Passage given:

Resistance and Empire: New Approaches and Comparisons

Resistance and Empire: New Approaches and Comparisons

Nuno Domingos, Miguel Bandeira Jerónimo, Ricardo Roque (Research Group 'Empires, Colonialism, and Post-colonial Societies', Institute of Social Sciences, University Lisboa)
From - Until
26.06.2016 - 29.06.2016
Bandeira Jerónimo, Miguel

Since the early twentieth century, the notion of resistance became common currency in colonial language and anti-colonial ideologies to refer to military, political, and other forms of countering the authority of the colonizing institutions and agents in the colonies. After World War II and the boom of decolonization, it became an important tool in the critical and conceptual analysis of colonialism as a relationship of domination and opposition. Consequently, a wealth of studies was produced that focused on the ways though which indigenous people actively opposed, rebelled, or contested – militarily, politically, symbolically, culturally – the colonizing presence of Europeans. In the 1990s-2000s the validity of taking on “resistance” as a privileged concept and empirical topic was criticized for reducing the colonial phenomenon to a simplistic dichotomy – and since it appeared to have lost much of its early vitality in historical and anthropological research on empires and colonialism. Yet, since decolonization, ideas of “liberation” and anti-colonial resistance did not lose their significance as powerful tropes in retrospective nationalist readings of the birth of postcolonial nation-states. More recently, across the social sciences, “resistance” as a concept and a research trope seems to be revived, and a trans-disciplinary field of ‘resistance studies’ appears to come into emergence. What it means to study “resistance” both conceptually and comparatively in colonial and imperial history today? How can this notion be valuably re-conceptualized in current imperial and postcolonial studies? What are its potential and limitations? What phenomena should be considered under the notion of “resistance”? What specificities resistance(s) phenomena take over time and across spaces? How to address the plural manifestations of resistance comparatively, across different empires, different colonial situations, and different historical periods?

Given problem:
Rewrite the paragraph of the conference description that begins "Since the early twentieth century" as a short bulleted list that keeps its main facts. The items that follow were drawn from a different source.

Provided records:
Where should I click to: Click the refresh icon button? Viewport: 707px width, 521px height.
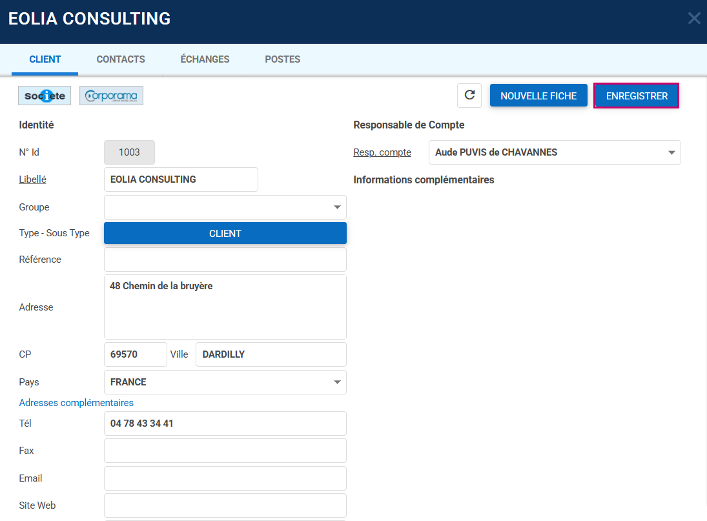coord(469,96)
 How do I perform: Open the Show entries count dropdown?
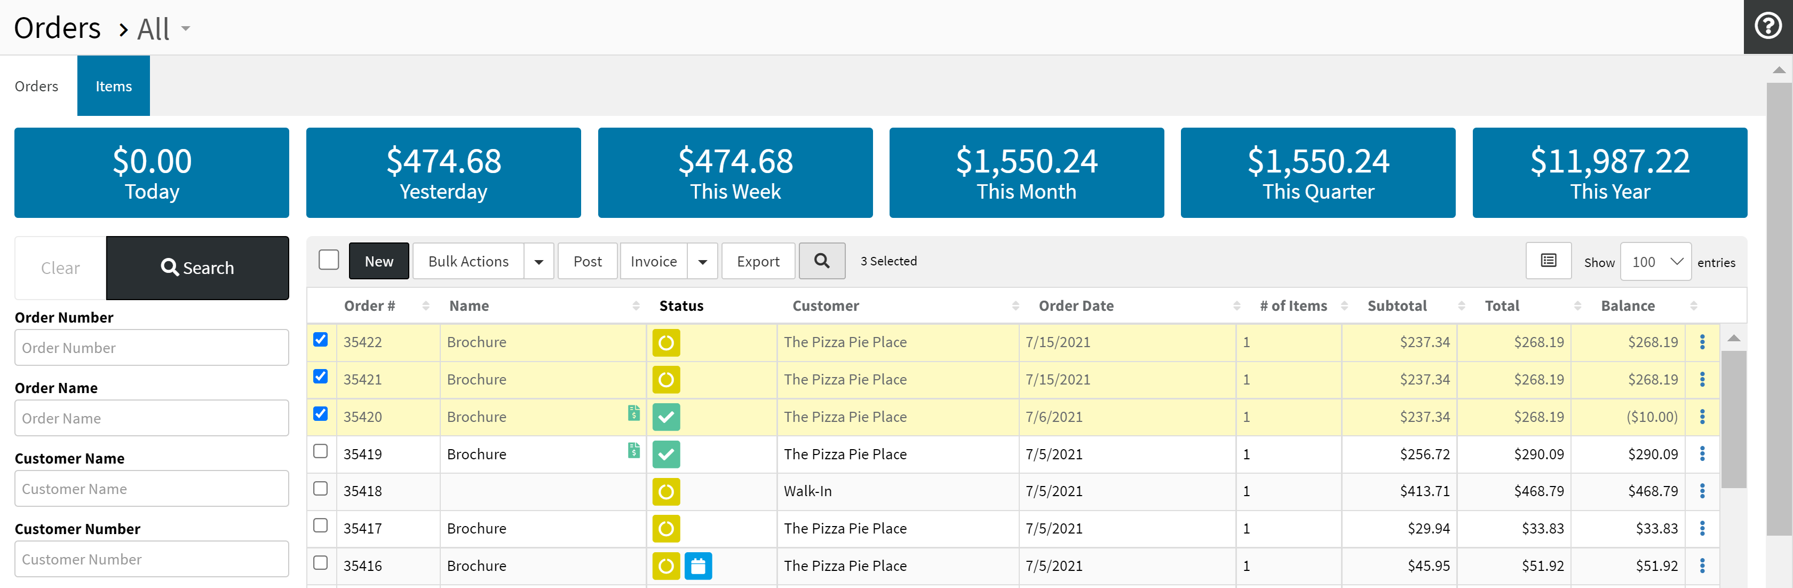tap(1655, 262)
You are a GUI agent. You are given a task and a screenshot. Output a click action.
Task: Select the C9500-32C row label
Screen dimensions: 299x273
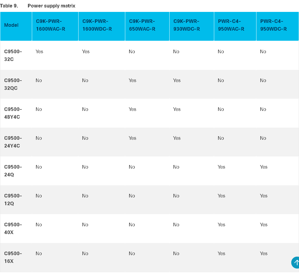[x=13, y=56]
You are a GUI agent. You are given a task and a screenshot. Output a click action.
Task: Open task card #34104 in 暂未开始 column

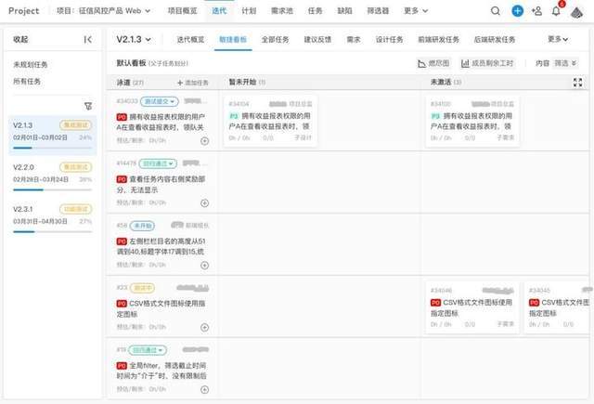(270, 121)
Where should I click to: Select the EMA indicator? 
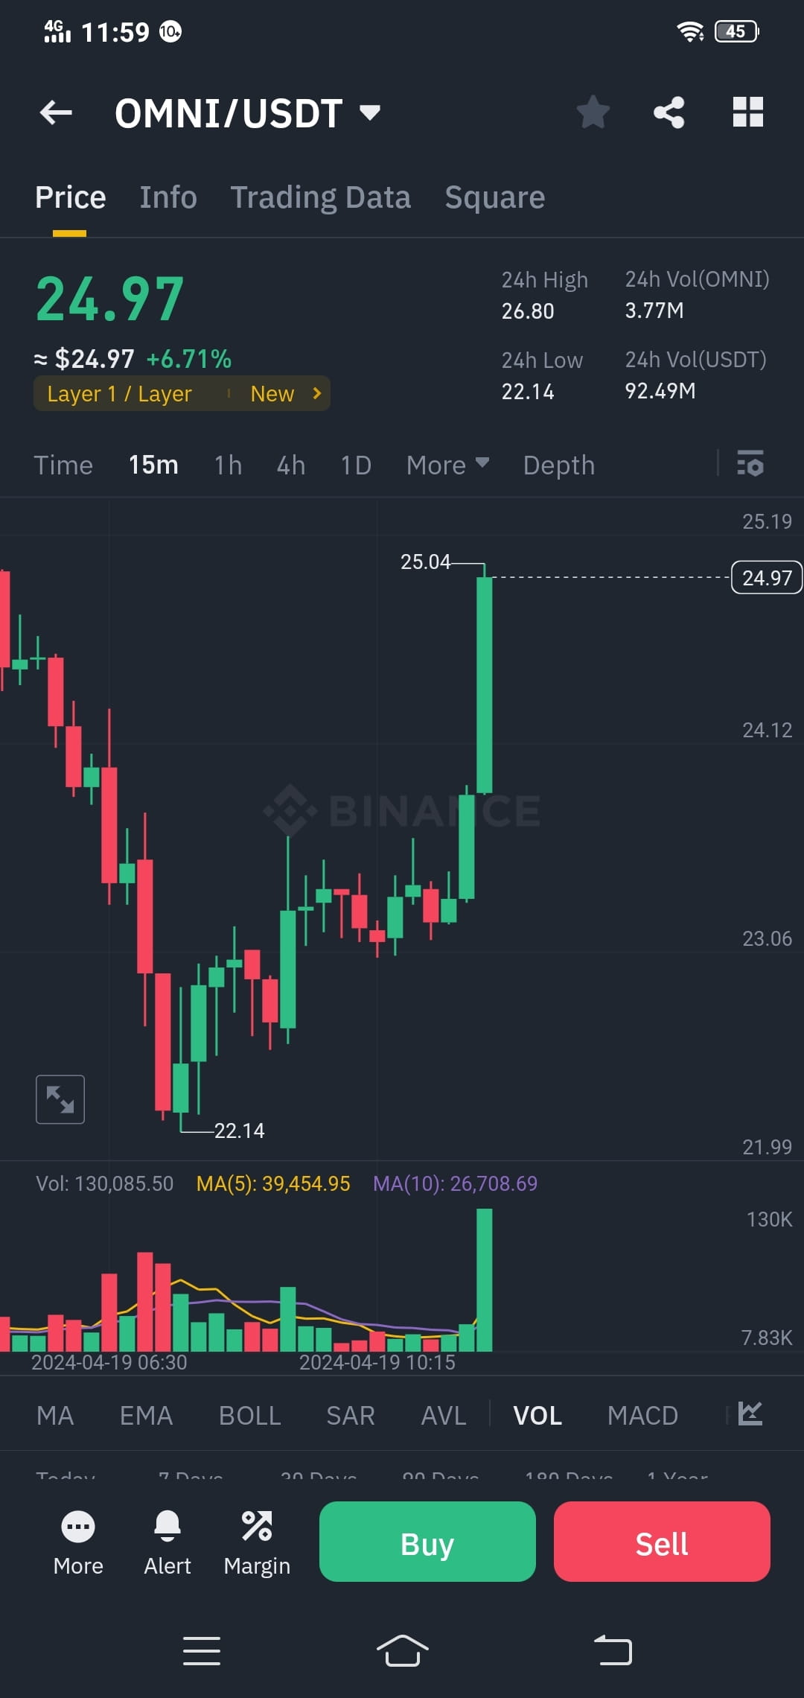tap(146, 1414)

Result:
- From the early twentieth century, "resistance" was a common term in colonial language and anti-colonial ideologies for military, political and other opposition to colonizing institutions and agents.
- After World War II and during decolonization, it became a key tool for analyzing colonialism as a relationship of domination and opposition. Many studies followed on how indigenous people opposed, rebelled against or contested European colonizing presence militarily, politically, symbolically and culturally.
- In the 1990s–2000s, critics argued that centering "resistance" reduced colonialism to a simplistic dichotomy, and the concept seemed to lose vitality in historical and anthropological research.
- "Liberation" and anti-colonial resistance still remained powerful tropes in nationalist accounts of how postcolonial nation-states were born.
- More recently, the concept has revived across the social sciences, and a trans-disciplinary field of "resistance studies" appears to be emerging.
- Open questions include:
  - what studying resistance conceptually and comparatively means today
  - how to re-conceptualize it
  - what its potential and limits are
  - which phenomena it covers
  - how its forms vary over time and space
  - how to compare them across empires, colonial situations and historical periods